PROBLEM DETAILS:
Your task is to reproduce the entries below word for word.

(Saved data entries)

╭──

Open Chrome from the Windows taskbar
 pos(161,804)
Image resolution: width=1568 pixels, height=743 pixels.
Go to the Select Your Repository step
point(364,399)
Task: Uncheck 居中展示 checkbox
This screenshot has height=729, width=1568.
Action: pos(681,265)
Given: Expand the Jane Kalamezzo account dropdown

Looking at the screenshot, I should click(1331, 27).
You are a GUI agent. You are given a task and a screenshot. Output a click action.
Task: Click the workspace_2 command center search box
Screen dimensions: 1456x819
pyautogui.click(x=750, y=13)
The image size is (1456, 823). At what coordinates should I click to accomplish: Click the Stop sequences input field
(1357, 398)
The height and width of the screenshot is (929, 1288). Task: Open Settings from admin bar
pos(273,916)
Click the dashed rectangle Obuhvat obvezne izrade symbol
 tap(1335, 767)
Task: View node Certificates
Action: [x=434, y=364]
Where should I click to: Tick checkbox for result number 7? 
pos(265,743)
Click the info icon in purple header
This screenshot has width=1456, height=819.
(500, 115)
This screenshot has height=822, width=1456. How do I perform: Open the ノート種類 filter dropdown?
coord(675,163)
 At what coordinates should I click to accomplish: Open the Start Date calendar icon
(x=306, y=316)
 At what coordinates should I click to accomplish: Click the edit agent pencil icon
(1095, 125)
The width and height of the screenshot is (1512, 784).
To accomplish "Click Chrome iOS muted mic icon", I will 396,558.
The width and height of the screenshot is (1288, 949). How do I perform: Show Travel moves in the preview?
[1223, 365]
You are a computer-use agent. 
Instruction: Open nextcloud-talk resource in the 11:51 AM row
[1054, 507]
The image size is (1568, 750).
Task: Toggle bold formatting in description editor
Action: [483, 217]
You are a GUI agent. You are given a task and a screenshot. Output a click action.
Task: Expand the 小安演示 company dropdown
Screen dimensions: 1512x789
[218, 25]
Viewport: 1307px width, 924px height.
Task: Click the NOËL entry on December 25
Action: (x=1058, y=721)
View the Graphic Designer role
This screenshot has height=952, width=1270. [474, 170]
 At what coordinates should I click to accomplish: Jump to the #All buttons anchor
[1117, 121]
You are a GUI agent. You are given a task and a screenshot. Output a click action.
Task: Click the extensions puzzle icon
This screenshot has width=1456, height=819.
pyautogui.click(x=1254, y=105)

╰──

COMPLETED EXERCISE:
Open Chrome from the Windows taskbar
 pos(161,804)
Image resolution: width=1568 pixels, height=743 pixels.
Go to the Select Your Repository step
point(364,399)
Task: Uncheck 居中展示 checkbox
This screenshot has height=729, width=1568.
Action: pos(681,265)
Given: Expand the Jane Kalamezzo account dropdown

Looking at the screenshot, I should click(1331, 27).
You are a GUI agent. You are given a task and a screenshot. Output a click action.
Task: Click the workspace_2 command center search box
Screen dimensions: 1456x819
pyautogui.click(x=750, y=13)
The image size is (1456, 823). At what coordinates should I click to accomplish: Click the Stop sequences input field
(1357, 398)
The height and width of the screenshot is (929, 1288). Task: Open Settings from admin bar
pos(273,916)
Click the dashed rectangle Obuhvat obvezne izrade symbol
 tap(1335, 767)
Task: View node Certificates
Action: [x=434, y=364]
Where should I click to: Tick checkbox for result number 7? 
pos(265,743)
Click the info icon in purple header
This screenshot has width=1456, height=819.
(500, 115)
This screenshot has height=822, width=1456. How do I perform: Open the ノート種類 filter dropdown?
coord(675,163)
 At what coordinates should I click to accomplish: Open the Start Date calendar icon
(x=306, y=316)
 At what coordinates should I click to accomplish: Click the edit agent pencil icon
(1095, 125)
The width and height of the screenshot is (1512, 784).
To accomplish "Click Chrome iOS muted mic icon", I will 396,558.
The width and height of the screenshot is (1288, 949). How do I perform: Show Travel moves in the preview?
[1223, 365]
You are a computer-use agent. 
Instruction: Open nextcloud-talk resource in the 11:51 AM row
[1054, 507]
The image size is (1568, 750).
Task: Toggle bold formatting in description editor
Action: [483, 217]
You are a GUI agent. You are given a task and a screenshot. Output a click action.
Task: Expand the 小安演示 company dropdown
Screen dimensions: 1512x789
[218, 25]
Viewport: 1307px width, 924px height.
Task: Click the NOËL entry on December 25
Action: (x=1058, y=721)
View the Graphic Designer role
This screenshot has height=952, width=1270. [474, 170]
 At what coordinates should I click to accomplish: Jump to the #All buttons anchor
[1117, 121]
You are a GUI agent. You are given a task and a screenshot. Output a click action.
Task: Click the extensions puzzle icon
This screenshot has width=1456, height=819.
pyautogui.click(x=1254, y=105)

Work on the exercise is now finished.